▸ **THE TASK**: Retype the material that follows exactly, limited to the lines from the one with "You are a computer-use agent. The height" through the one with "You are a computer-use agent. The width", and keep out all pictures.

▸ **PROVIDED RECORDS**:
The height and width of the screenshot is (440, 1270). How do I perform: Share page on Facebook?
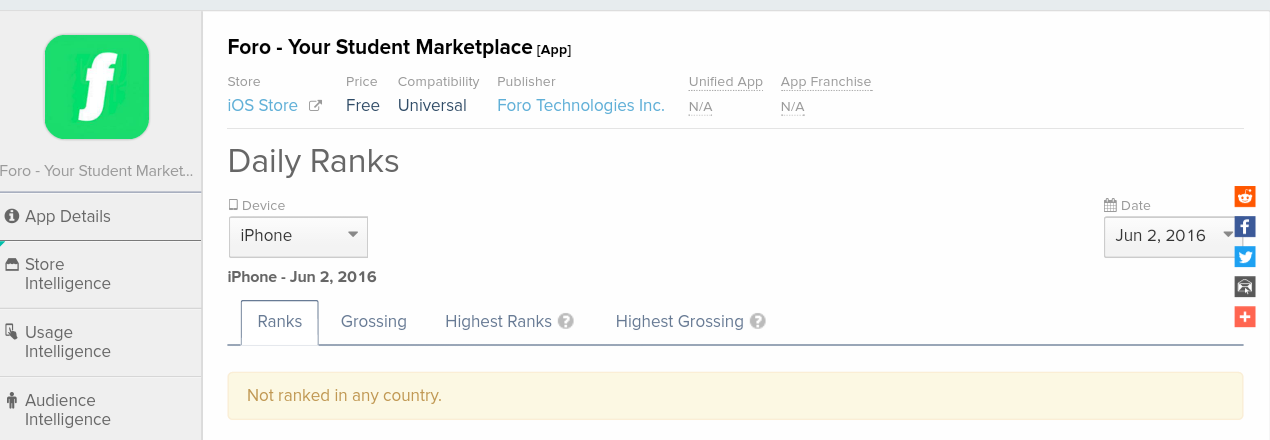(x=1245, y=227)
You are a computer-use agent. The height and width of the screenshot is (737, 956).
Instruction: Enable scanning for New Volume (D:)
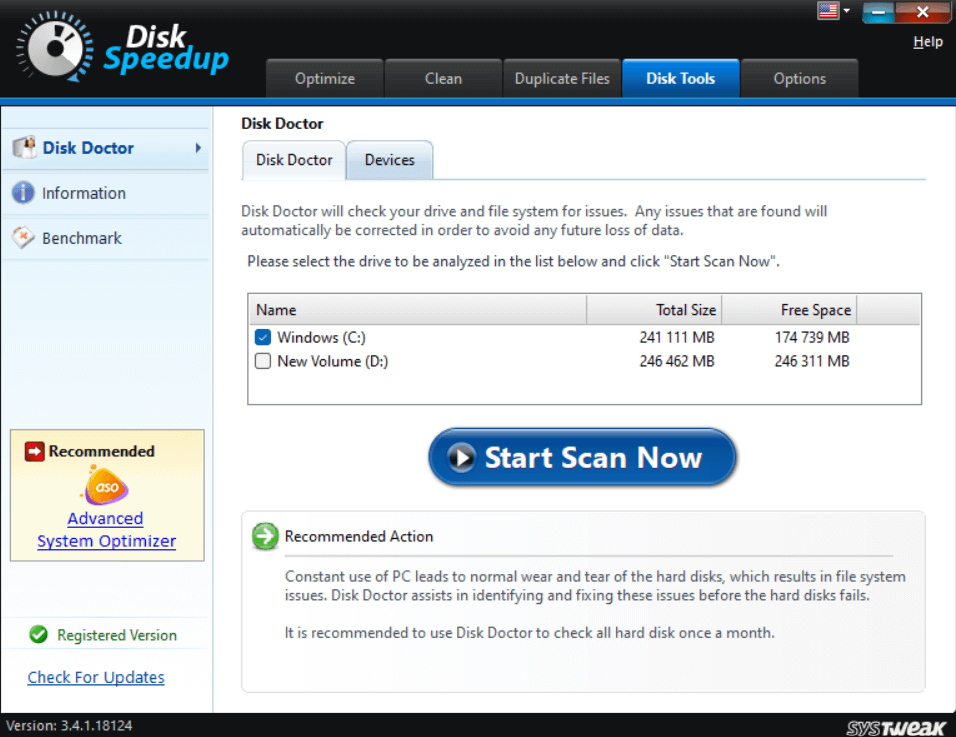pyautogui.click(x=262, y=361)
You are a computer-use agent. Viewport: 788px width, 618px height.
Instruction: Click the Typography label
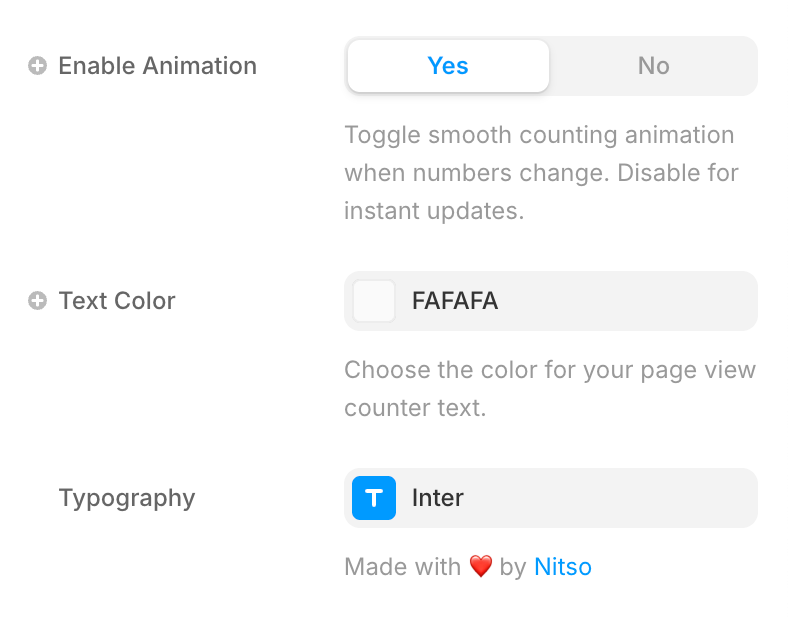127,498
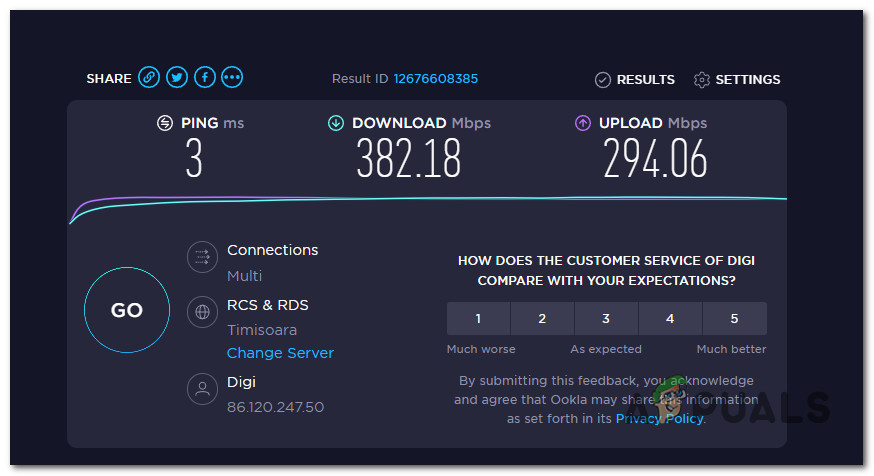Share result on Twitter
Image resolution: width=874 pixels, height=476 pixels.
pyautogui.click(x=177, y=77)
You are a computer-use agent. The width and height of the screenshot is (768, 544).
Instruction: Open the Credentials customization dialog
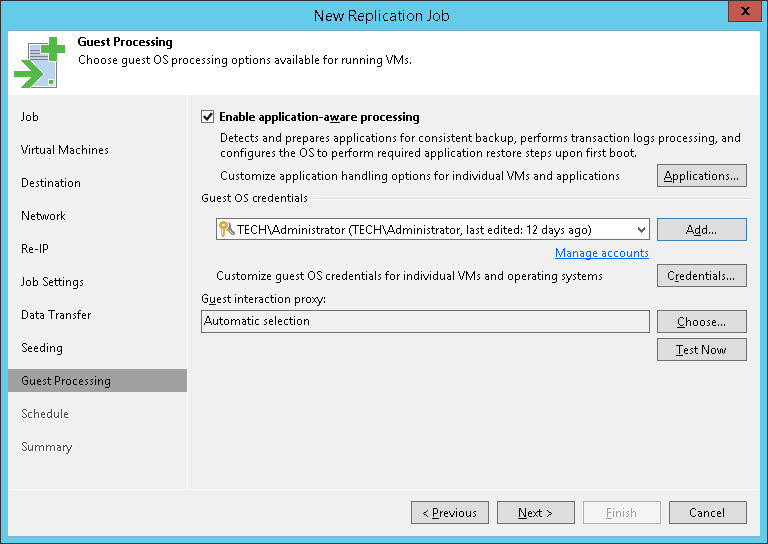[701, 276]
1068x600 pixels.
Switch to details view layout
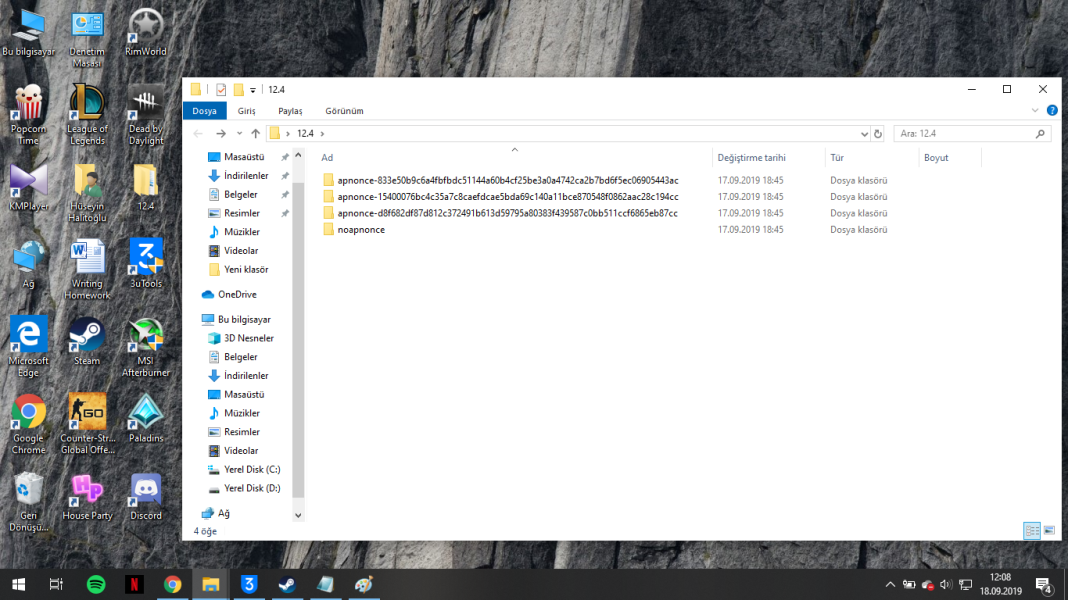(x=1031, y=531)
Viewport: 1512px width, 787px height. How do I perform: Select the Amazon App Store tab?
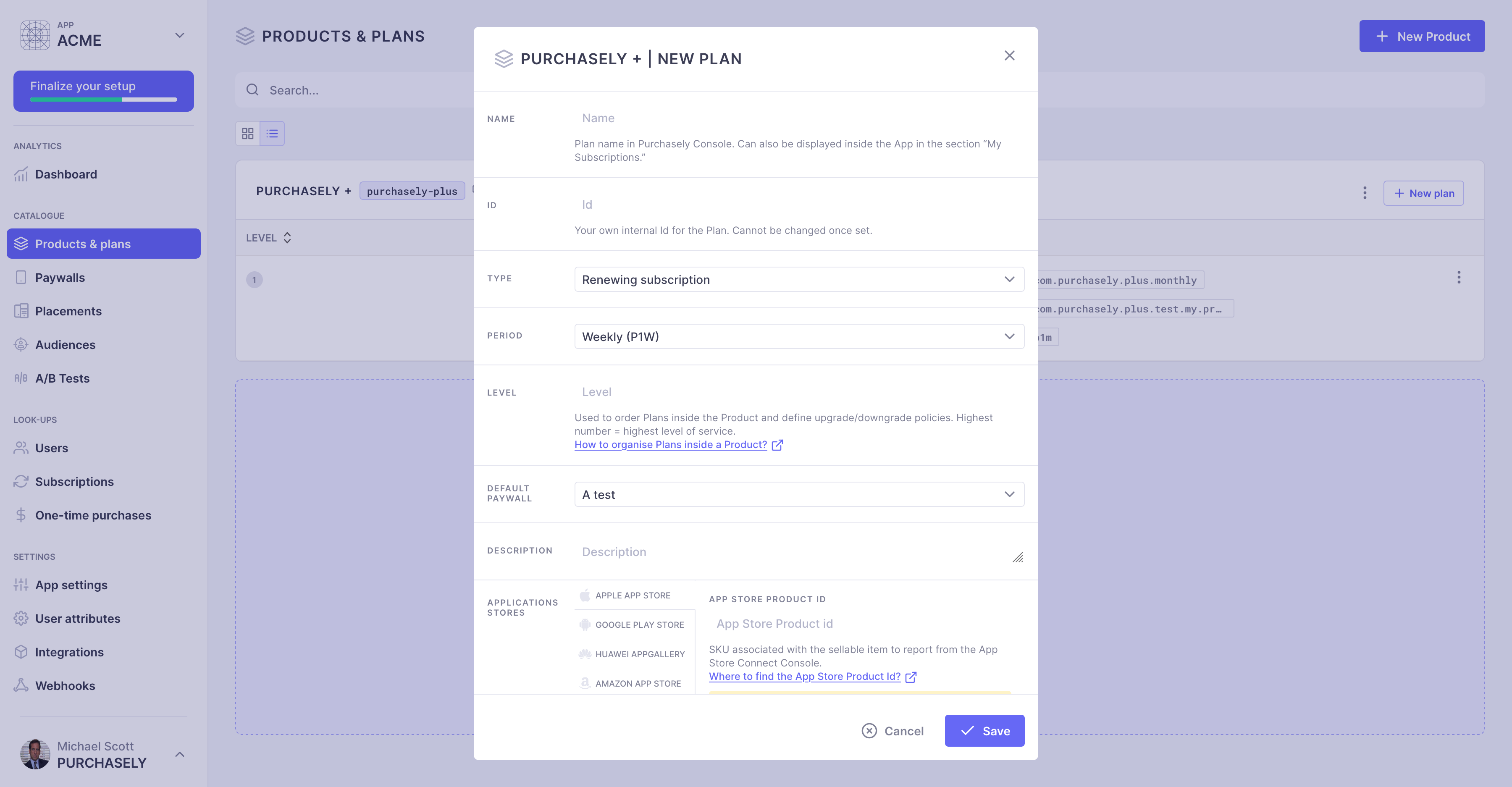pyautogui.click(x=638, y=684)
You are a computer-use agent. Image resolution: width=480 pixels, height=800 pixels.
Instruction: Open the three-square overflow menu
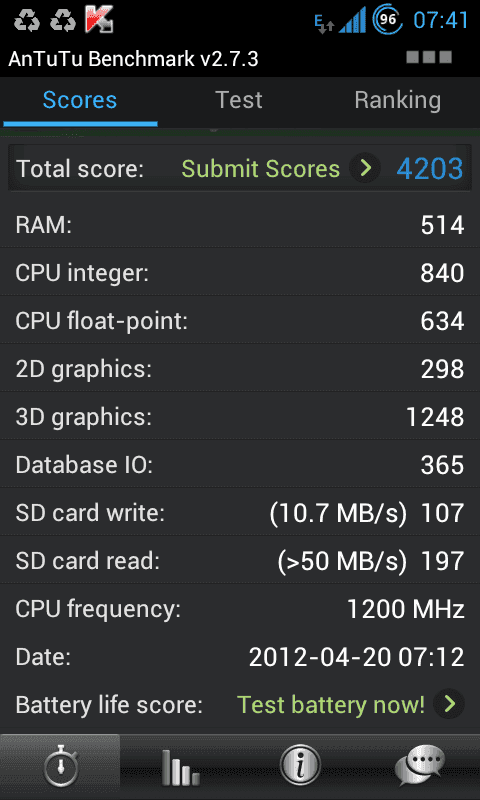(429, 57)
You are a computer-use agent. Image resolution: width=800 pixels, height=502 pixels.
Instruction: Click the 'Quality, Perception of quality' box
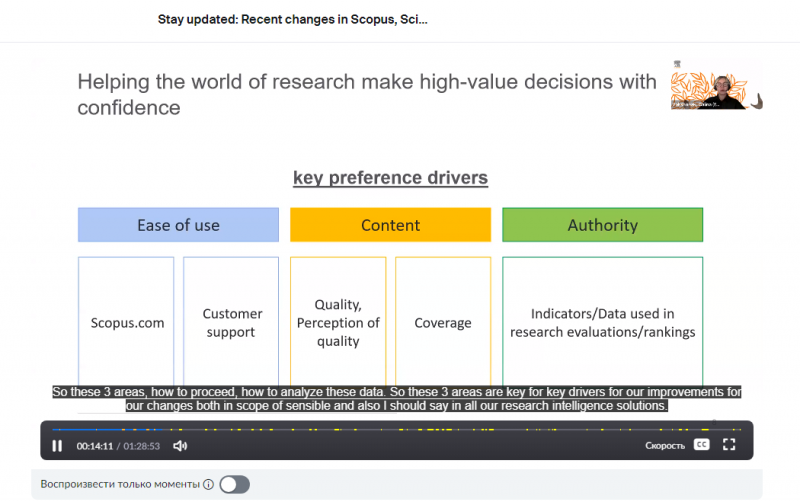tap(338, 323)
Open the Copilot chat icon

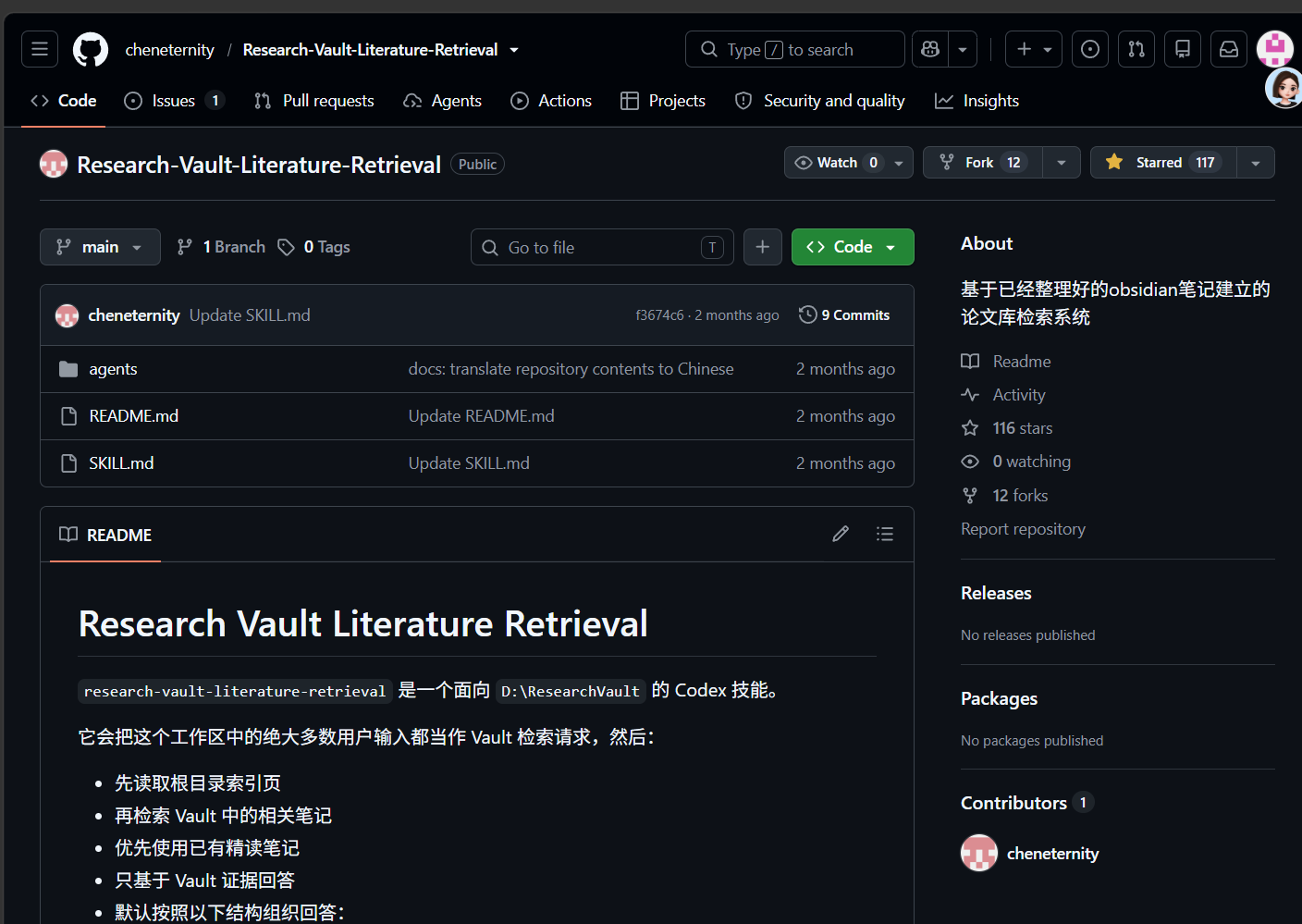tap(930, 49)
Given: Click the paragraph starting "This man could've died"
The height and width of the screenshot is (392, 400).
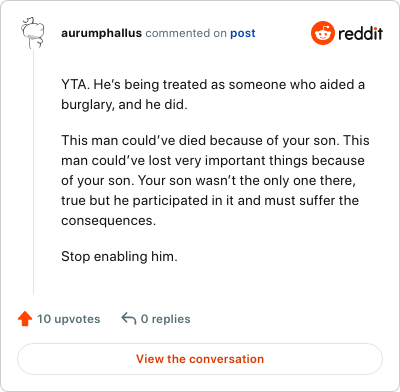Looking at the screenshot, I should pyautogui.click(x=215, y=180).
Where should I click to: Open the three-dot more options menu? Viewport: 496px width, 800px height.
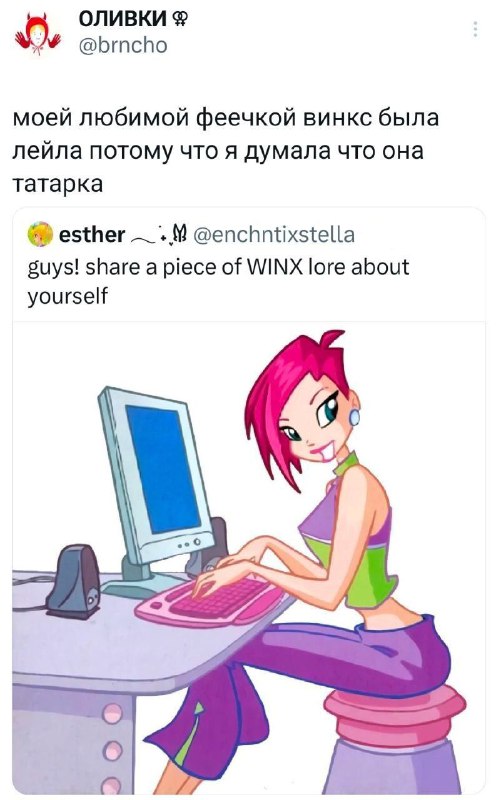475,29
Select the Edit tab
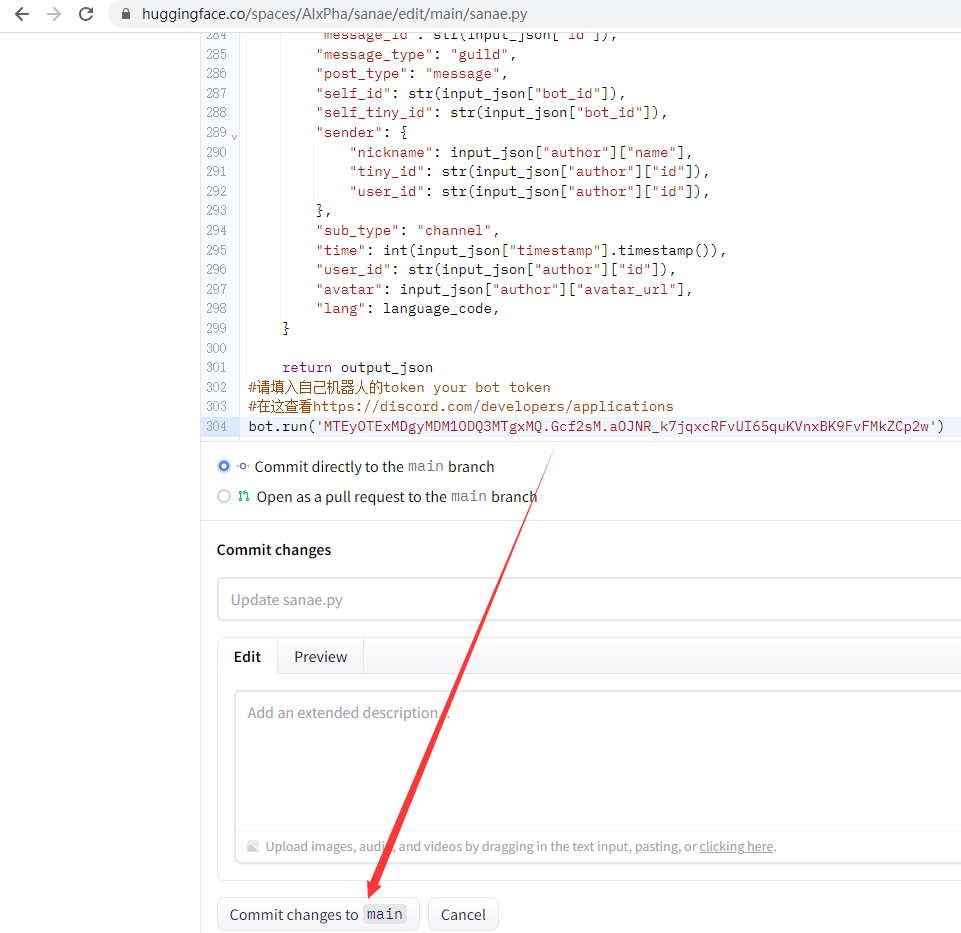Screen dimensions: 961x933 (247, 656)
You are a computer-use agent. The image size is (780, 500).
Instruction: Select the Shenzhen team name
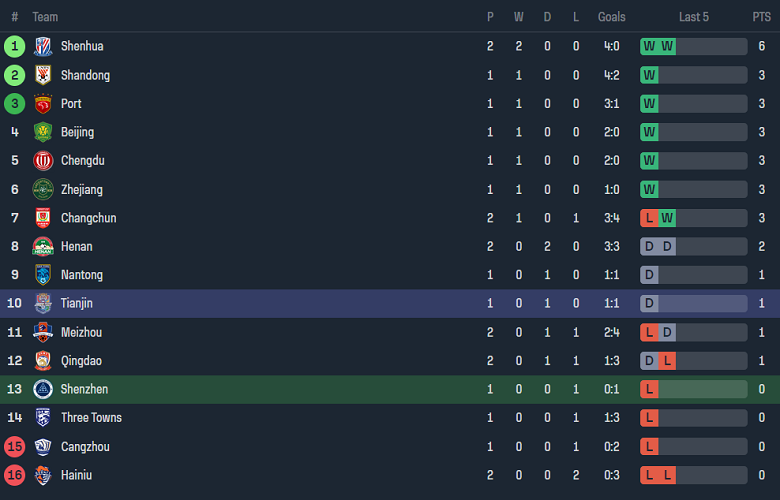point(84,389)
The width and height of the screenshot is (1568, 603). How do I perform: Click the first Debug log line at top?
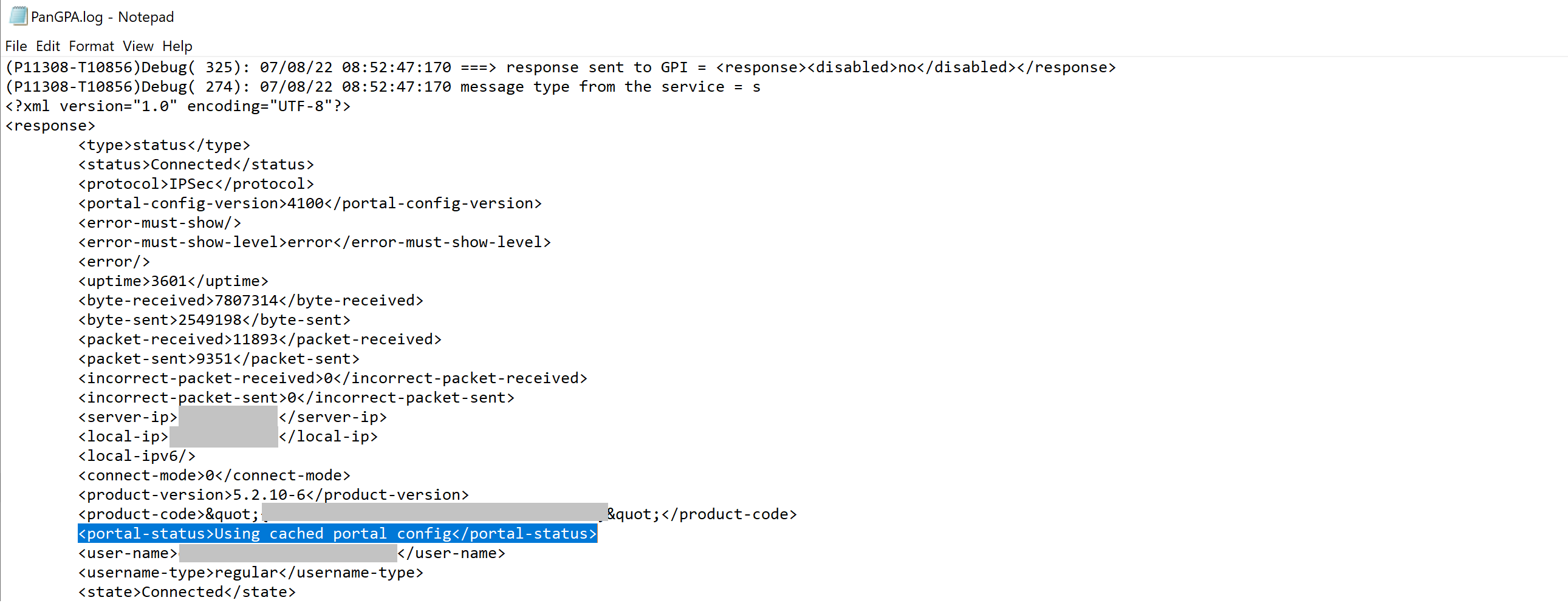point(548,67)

▸ **SOLUTION TO THE EXERCISE**:
You are a computer-use agent. The height and width of the screenshot is (737, 956).
Instruction: Enable scanning for New Volume (D:)
pyautogui.click(x=262, y=361)
You are a computer-use agent. Viewport: 788px width, 618px height.
Instruction: Click the Typography label
127,498
Share result on Twitter
Image resolution: width=874 pixels, height=476 pixels.
pyautogui.click(x=177, y=77)
You are a computer-use agent. The width and height of the screenshot is (768, 544).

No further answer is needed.